SPARKS, Nev.—It’s Tesla Motors’ biggest bet yet: a massive, US$5 billion factory in the Nevada desert that could nearly double the world’s production of lithium-ion batteries.
Tesla officially opened its Gigafactory July 26, a little more than two years after construction began. The factory is about 14 per cent complete but when it’s finished, it will be about 10 million square feet, or about the size of 262 NFL football fields. That will make it one of the largest buildings in the world.
The factory is key to the future of Palo Alto, California-based Tesla. The 13-year-old electric car company, which has never made a full-year profit, wants to transition from a niche maker of luxury vehicles to a full-line maker of affordable cars, pickups and even semi-trucks. It also runs Tesla Powerwall, a solar energy storage business for homes and businesses.
The company says making its own lithium-ion batteries at the scale the Gigafactory will allow will reduce its battery costs by more than a third.
Most immediately, Tesla needs the batteries for its fourth car, the Model 3 sedan, which is scheduled to go on sale at the end of next year. At a starting price of around $35,000, the Model 3 will be Tesla’s least expensive vehicle, partly because of battery cost reductions.
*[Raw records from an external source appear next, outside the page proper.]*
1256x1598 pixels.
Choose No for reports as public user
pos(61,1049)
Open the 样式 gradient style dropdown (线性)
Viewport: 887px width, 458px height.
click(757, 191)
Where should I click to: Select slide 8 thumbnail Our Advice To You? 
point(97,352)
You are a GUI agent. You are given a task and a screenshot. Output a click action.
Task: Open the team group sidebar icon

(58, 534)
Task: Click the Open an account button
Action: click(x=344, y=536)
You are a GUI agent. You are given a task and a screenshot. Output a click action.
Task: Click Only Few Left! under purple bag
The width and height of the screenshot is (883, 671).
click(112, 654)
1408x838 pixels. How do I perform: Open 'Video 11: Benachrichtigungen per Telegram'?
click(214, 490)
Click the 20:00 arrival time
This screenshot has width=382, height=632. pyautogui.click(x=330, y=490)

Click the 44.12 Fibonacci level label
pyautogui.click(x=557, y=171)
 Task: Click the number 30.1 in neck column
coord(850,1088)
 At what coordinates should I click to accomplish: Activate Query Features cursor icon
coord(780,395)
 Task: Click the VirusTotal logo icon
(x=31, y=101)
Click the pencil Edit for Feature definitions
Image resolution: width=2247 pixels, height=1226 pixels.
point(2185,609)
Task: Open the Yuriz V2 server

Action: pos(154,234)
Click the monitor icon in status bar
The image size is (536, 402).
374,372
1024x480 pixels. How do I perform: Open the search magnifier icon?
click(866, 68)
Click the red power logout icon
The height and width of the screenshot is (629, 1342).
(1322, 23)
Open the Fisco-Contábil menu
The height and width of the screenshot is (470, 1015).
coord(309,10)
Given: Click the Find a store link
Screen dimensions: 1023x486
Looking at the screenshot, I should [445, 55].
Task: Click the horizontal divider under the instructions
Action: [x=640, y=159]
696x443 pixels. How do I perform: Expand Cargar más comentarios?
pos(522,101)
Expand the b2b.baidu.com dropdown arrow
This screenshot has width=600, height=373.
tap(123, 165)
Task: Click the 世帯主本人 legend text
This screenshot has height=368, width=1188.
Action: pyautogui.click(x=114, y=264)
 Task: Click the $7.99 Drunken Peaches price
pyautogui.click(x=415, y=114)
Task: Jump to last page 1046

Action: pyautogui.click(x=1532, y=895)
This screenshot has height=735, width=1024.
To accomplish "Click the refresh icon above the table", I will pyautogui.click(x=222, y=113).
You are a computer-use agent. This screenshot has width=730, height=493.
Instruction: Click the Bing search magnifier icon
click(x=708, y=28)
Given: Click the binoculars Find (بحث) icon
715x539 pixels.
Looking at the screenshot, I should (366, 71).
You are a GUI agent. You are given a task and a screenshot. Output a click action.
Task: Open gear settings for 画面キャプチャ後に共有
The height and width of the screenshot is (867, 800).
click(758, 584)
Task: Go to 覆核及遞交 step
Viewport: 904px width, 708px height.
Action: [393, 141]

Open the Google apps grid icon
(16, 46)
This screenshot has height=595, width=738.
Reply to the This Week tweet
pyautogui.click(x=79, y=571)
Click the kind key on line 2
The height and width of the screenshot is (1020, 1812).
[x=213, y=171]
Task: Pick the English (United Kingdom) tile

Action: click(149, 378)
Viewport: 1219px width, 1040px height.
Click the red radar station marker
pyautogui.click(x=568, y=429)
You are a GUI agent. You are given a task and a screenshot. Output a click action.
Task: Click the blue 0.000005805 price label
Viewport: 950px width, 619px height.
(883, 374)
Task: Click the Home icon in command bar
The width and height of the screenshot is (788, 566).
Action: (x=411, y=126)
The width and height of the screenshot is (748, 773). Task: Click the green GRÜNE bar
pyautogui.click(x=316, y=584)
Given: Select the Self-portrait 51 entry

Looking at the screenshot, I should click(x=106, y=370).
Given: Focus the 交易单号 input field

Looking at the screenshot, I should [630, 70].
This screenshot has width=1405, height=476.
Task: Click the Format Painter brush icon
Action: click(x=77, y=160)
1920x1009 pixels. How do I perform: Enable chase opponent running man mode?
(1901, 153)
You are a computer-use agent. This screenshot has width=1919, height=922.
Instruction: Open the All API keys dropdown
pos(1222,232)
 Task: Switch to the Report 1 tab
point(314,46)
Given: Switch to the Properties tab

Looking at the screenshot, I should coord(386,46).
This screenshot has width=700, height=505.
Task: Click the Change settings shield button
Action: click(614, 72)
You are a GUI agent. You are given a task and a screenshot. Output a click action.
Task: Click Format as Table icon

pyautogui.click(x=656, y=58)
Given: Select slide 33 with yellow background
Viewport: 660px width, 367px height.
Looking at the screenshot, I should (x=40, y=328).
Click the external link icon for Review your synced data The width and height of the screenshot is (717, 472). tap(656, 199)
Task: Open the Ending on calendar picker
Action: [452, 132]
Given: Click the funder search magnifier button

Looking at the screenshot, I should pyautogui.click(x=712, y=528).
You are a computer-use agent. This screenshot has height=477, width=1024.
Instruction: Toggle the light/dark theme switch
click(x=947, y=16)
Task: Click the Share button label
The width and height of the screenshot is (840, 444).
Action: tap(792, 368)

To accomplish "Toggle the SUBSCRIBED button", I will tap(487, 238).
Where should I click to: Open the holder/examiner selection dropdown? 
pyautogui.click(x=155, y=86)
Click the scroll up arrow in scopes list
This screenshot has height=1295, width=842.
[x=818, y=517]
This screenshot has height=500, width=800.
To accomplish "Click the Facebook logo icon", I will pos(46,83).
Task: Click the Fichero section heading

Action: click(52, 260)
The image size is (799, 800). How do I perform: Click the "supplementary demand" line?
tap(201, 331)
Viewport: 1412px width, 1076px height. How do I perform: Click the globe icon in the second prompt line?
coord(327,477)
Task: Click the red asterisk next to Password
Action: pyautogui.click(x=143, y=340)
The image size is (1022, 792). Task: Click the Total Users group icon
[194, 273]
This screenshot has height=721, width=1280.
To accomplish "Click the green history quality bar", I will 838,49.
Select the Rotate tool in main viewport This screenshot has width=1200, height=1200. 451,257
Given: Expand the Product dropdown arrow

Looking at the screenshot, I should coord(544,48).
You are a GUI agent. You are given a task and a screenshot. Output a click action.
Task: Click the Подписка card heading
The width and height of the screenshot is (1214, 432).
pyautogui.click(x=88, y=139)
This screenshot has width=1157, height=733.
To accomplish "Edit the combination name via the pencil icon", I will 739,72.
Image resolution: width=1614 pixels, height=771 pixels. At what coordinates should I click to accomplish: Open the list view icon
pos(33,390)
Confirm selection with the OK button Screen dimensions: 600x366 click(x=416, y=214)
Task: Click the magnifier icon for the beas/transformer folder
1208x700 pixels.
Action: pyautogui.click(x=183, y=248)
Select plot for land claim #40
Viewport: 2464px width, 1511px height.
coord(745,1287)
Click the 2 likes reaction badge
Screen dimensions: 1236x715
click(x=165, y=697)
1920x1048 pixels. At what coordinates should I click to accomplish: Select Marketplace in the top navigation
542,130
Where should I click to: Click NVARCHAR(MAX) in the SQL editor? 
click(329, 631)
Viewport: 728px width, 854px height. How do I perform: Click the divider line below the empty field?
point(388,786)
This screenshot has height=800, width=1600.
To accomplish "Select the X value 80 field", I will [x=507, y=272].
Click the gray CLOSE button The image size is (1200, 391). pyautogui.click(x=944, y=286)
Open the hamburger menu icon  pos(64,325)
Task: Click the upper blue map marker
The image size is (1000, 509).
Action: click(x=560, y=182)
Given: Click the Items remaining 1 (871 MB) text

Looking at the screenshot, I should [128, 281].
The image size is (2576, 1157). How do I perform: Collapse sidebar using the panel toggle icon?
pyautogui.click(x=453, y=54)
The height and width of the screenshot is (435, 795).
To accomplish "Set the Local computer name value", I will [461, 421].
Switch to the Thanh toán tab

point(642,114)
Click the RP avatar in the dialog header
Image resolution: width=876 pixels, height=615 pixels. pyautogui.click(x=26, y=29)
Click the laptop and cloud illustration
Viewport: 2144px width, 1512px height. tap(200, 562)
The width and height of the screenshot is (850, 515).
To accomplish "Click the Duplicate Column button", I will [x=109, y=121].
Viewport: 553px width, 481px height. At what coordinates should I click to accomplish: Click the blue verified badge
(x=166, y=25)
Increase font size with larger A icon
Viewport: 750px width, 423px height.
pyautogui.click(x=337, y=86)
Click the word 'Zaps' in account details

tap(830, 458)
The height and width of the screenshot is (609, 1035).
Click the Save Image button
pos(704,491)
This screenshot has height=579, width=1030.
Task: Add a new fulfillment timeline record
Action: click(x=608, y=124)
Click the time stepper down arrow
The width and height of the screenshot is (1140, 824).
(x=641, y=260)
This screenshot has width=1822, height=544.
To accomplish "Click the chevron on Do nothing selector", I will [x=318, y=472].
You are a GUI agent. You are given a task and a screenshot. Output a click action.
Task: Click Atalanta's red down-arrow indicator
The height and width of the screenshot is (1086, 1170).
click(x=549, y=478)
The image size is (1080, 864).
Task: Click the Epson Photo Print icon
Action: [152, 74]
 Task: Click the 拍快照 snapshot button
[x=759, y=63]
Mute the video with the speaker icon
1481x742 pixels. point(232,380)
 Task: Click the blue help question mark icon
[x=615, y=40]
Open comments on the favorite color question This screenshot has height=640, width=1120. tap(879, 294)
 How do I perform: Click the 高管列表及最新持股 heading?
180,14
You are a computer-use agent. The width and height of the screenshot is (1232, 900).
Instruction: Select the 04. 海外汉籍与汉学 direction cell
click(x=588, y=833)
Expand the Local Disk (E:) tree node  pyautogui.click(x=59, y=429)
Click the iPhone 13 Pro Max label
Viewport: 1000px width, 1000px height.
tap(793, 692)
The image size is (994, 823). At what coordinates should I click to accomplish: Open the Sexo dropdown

Tesla unveiled the Model 3 at the end of March. Within a week, more than 325,000 people had put down a $1,000 deposit to reserve the car. After seeing that level of demand, Tesla moved its production plans forward. The company now says it will make 500,000 vehicles per year by 2018, two years earlier than scheduled.
To meet that goal, Gigafactory construction is proceeding at a furious pace. Inside the factory, Tesla’s partner, Panasonic Corp., is installing machines in sealed, humidity-controlled rooms that will start making battery cells before the end of this year.
Panasonic is also shipping cells from Japan to the Powerwall business, which is operating in another section of the factory. Robots are used to place battery packs into home and office units, which store energy from solar panels and allow users to tap it during peak periods.
Outside, nearly 1,000 workers are laying the groundwork for the factory’s expansion, digging trenches and erecting steel supports in the hot, dusty valley. By the second quarter of 2017, 31 per cent of the factory will be completed.
The factory’s name stems from “giga,” a unit of measurement that represents billions. One gigawatt hour is the equivalent of generating one billion watts for one hour—one million times that of one kilowatt hour.
Tesla says the factory will be producing 35 gigawatt hours of batteries by 2018. That’s the equivalent to the entire world’s production in 2014. Tesla CEO Elon Musk has said the factory has the capacity to produce 150 gigawatt hours if it needs to. To put that in context, New York City uses around 52 gigawatt hours of energy per year.
Analysts say bringing battery production in-house, instead of buying batteries like General Motors Co. and other major automakers do, can help bring down costs, but also leaves Tesla exposed. If the Model 3 is delayed, for example, Tesla will have extra batteries on its hands and no way to recoup its costs.
“They could be left with a lot of excess capacity in the near term,” said Sam Abuelsamid, an analyst with Navigant Research. Abuelsamid says there’s also the possibility that advances in battery technology in the longer term could force Tesla to make expensive new investments.
There are also competitors who could derail Tesla’s dreams. Chinese automaker BYD Co., which is backed by Warren Buffett’s Berkshire Hathaway Corp., also makes batteries and energy storage systems and is already building battery-powered buses in the U.S. The company hopes to bring low-cost electric cars to the U.S. in a few years.